Exercise task 1 →
According to the clean steel patent text, at what point during tapping is the expandable ladle cover compound added?
Exercise task 2 →
Extend the clean steel patent text past its final sentence.
──────── Selected text
US4586956A

US4586956A - Method and agents for producing clean steel

Info

Publication number: US4586956A
Application number: US06/755,724
Authority: US
Inventors: Micheal D. LaBate
Original assignee: Individual
Current assignee: Individual
Priority date: 1985-07-17
Filing date: 1985-07-17
Publication date: 1986-05-06
Anticipated expiration: 2005-07-17

Abstract

A method for producing exceptionally clean steel wherein desulphurization agents are added to the tap ladle during the first one-third volume of steel tapped and then adding a reduced amount of a deoxidizing agent and then adding slag conditioner agents when one-half of the volume of steel is tapped and then adding an expandable ladle cover compound when substantially two-thirds of the volume of steel is tapped. Argon is then blown through the steel at a rate sufficient to create a bubbling action and finally a deoxidizing agent is added when the final volume of steel has been tapped.

Description

BACKGROUND OF THE INVENTION

1. Technical Field:

This invention relates to a method and agents for producing exceptionally clean steel for continuous casting and the like.

2. Description of the Prior Art:

The prior art methods and agents heretofore used for the cleansing of steel of non-metallic inclusions are represented by U.S. Pat. Nos. 2,221,784, 4,036,635, 4,217,134, 4,238,227 and 4,290,173.
────────────────
──────── Data entries
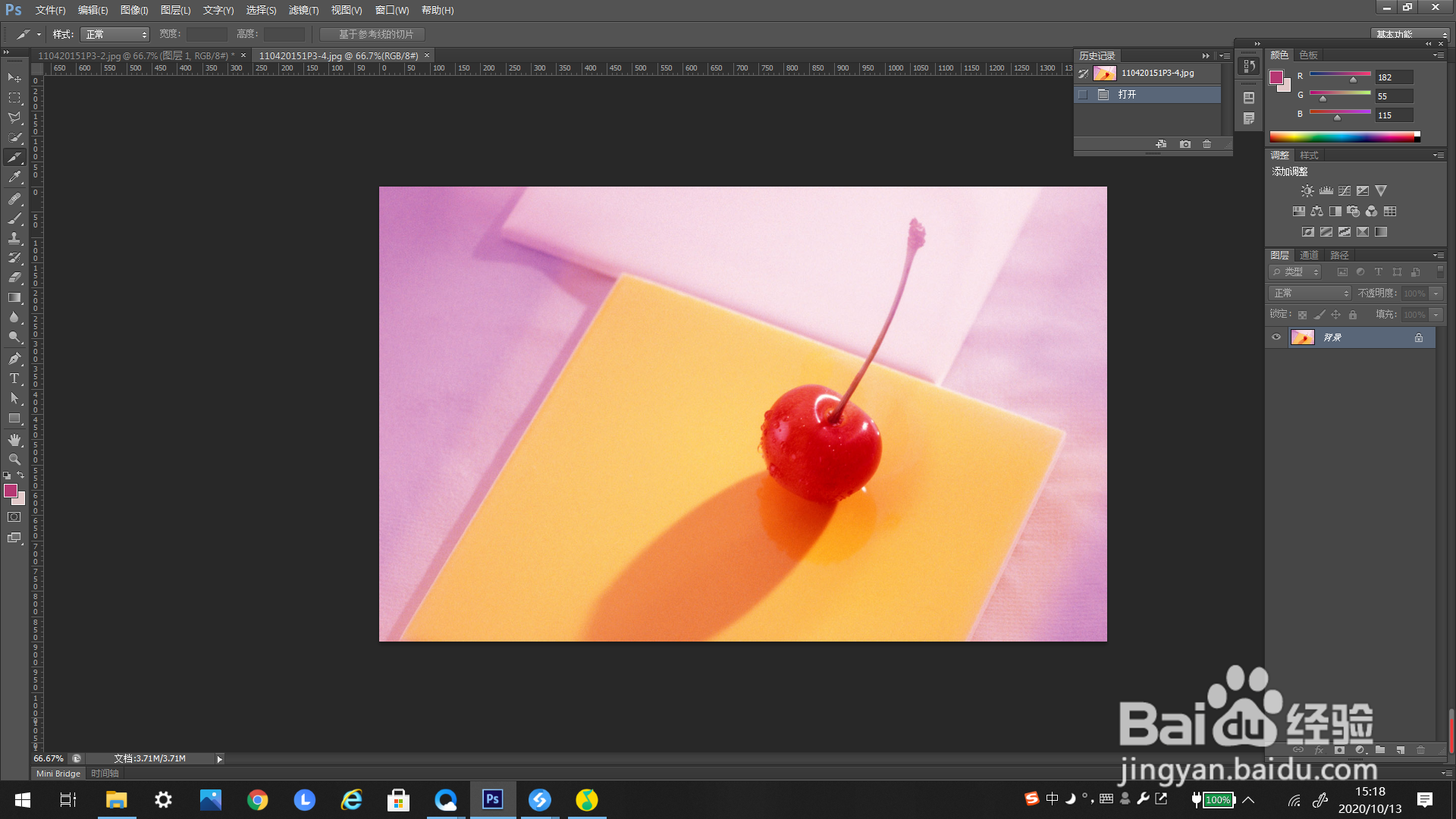This screenshot has height=819, width=1456.
Task: Toggle the checkbox beside 打开 history state
Action: click(x=1083, y=95)
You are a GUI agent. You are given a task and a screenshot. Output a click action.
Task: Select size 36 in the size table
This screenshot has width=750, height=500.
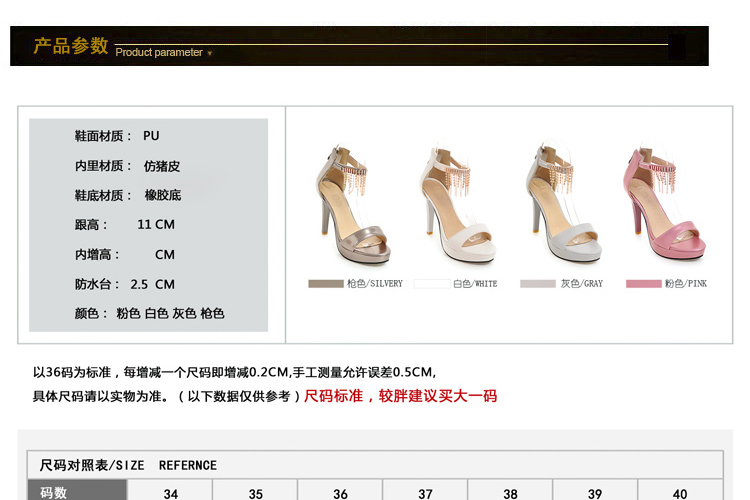tap(340, 493)

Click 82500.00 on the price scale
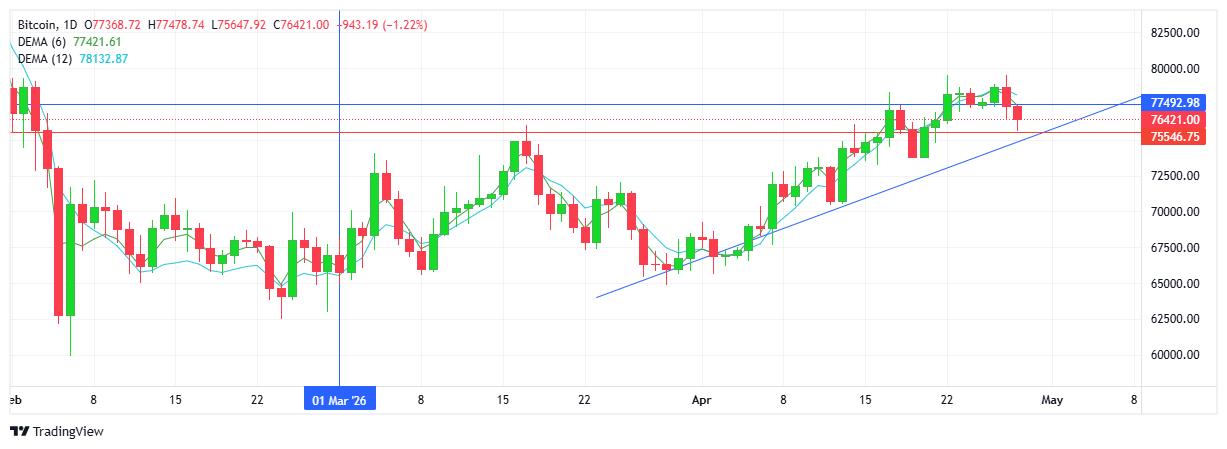tap(1175, 33)
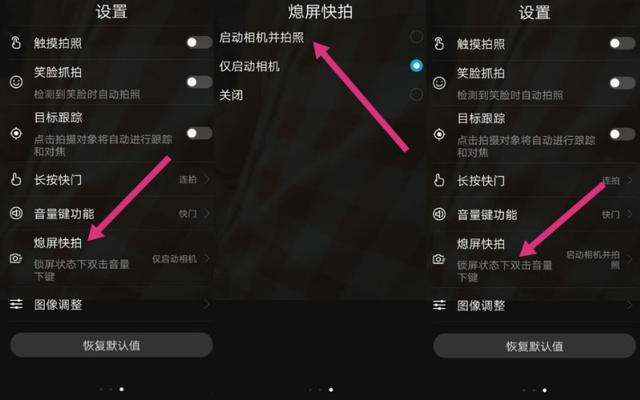Tap 恢复默认值 button in left panel
Viewport: 640px width, 400px height.
tap(111, 345)
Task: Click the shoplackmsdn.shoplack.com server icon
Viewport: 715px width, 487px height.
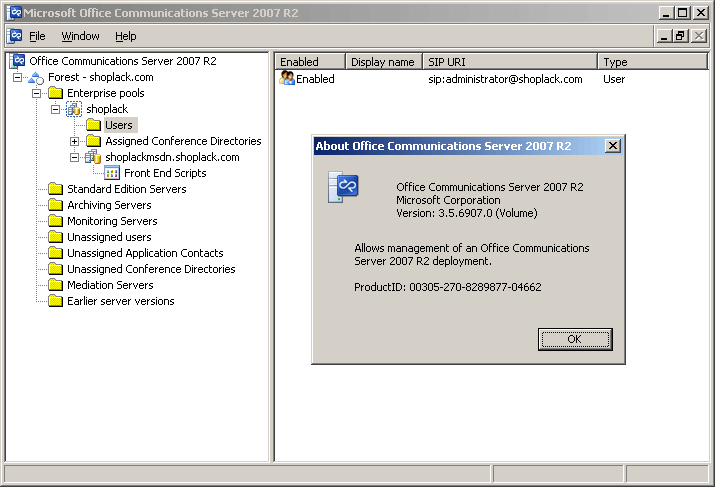Action: 93,157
────────────────
Expected output 1 →
It is added when substantially two-thirds of the volume of steel has been tapped.

Expected output 2 →
U.S. Pat. No. 2,221,784 discloses the use of additive agents containing silicon, calcium, aluminum and at least one metal selected from the group consisting of titanium and zirconium, the additive being added to the molten steel in the ladle.

U.S. Pat. No. 4,036,635 discloses a steel melt formed under an iron oxide containing slag held back while the steel melt is tapped and subjected to deoxidation with silicon or aluminum plus an after treatment with a calcium containing substance such as calcium silicon or calcium carbide.

U.S. Pat. No. 4,217,134 discloses the use of compositions comprising lime, fluorspar, and ground aluminum used in a method of desulphurizing molten steel by adding the compositions to the steel in the ladle or injecting the composition in particulate form into the molten steel.

U.S. Pat. No. 4,238,227 discloses the use of a high amount of aluminum added to the tap ladle before the first one-third volume of steel is tapped and then adding conventional deoxidizers while the final two-thirds volume of steel is tapped. Argon gas is subsequently blown through the steel.

U.S. Pat. No. 4,490,173 discloses the use of additive compositions for flux solubilization, desulphurization and the removal of inclusions. The additive composition includes lime and a compound selected from the group consisting of bauxite and mixtures of calcium alimunate and bauxite.

The present invention eliminates the several problems generally associated with the prior art methods and additives used in attempting to produce a clean steel particularly suited for use in a continuous caster and incidentally reduces the amount of aluminum as a deoxidizing agent to approximately one-half of the amount theretofore believed necessary.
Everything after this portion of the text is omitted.